Dudleya saxosa is a perennial succulent plant species in the family Crassulaceae, within the genus Dudleya, which are commonly known as liveforevers. This species is a complex of 3 subspecies of plants, isolated and disjunct in distribution from one another, each with varying levels of ploidy and morphology. One plant is native throughout the deserts and mountains of Southern California, another is found in the Panamint Mountains, and one is found throughout central Arizona.

==Description==
Dudleya saxosa is plant that grows from a rosette of fleshy leaves, which may be flat and blade-shaped to somewhat cylindrical. It bolts one or more erect stems which are usually dull pink to red in color, sometimes with pale green coloration.

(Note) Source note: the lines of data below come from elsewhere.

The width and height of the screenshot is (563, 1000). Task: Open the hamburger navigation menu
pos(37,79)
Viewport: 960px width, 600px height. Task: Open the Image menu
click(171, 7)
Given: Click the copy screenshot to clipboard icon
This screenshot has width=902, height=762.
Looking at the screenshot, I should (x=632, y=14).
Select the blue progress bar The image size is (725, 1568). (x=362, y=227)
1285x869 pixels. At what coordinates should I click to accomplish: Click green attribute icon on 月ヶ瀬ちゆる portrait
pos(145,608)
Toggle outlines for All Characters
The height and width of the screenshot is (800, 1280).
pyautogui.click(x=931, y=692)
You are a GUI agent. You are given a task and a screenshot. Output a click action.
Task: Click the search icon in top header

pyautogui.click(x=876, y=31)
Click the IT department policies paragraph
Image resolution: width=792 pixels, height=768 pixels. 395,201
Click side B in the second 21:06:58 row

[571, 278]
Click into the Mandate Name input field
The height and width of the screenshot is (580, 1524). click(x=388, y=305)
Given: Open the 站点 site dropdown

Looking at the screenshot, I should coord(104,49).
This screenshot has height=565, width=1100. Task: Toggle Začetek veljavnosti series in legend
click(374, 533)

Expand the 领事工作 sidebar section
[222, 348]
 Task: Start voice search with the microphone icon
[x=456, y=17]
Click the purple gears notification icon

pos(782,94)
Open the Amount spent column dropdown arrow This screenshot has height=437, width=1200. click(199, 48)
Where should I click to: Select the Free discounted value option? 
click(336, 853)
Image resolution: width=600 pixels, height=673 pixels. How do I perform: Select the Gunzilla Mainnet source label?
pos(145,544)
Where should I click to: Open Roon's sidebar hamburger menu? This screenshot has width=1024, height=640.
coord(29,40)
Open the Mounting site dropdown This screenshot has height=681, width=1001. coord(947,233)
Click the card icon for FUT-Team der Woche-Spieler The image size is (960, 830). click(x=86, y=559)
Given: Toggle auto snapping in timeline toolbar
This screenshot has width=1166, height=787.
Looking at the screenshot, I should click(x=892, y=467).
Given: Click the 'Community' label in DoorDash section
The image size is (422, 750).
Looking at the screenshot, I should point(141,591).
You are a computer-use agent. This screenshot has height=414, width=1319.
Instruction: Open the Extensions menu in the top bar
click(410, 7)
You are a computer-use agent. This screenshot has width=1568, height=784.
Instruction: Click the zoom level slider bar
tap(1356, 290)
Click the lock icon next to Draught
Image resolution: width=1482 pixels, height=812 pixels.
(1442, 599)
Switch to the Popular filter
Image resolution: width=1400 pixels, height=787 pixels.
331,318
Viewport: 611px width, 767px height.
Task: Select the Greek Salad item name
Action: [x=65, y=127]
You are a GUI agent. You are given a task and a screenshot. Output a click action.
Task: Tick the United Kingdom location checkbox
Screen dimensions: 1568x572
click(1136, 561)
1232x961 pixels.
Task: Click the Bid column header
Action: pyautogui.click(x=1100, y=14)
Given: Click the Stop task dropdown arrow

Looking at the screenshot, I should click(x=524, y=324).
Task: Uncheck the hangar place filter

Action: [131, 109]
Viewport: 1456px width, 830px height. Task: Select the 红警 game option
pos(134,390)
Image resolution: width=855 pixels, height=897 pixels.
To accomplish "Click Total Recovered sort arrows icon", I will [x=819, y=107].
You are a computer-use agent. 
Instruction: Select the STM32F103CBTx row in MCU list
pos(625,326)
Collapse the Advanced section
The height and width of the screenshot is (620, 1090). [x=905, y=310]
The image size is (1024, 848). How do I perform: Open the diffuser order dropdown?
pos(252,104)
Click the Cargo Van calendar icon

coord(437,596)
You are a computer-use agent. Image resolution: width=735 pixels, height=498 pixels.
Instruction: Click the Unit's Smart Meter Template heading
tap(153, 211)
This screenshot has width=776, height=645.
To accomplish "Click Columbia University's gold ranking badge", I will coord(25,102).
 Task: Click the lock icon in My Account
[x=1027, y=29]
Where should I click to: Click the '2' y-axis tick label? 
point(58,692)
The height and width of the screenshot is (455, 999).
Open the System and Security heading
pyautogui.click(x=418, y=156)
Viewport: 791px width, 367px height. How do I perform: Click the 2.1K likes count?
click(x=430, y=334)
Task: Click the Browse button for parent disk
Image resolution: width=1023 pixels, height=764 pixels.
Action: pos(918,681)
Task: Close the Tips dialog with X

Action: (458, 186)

Atop the stems are compact inflorescences of flowers with bright yellow petals.

==Subdivisions==
- Dudleya saxosa subsp. saxosa (Panamint live-forever)A geographically isolated and polyploid population from the other species, this plant is found in the Panamint Range near Death Valley.
- Dudleya saxosa subsp. aloides (desert live-forever) Occurs widely throughout the Peninsular Ranges and the desert mountains of Southern California. Composed of several somewhat different diploid populations, including Dudleya alainae.
- Dudleya saxosa subsp. collomiae (Gila County live-forever) A well isolated polyploid subspecies found throughout central Arizona. It is most similar to the diploid subsp. aloides.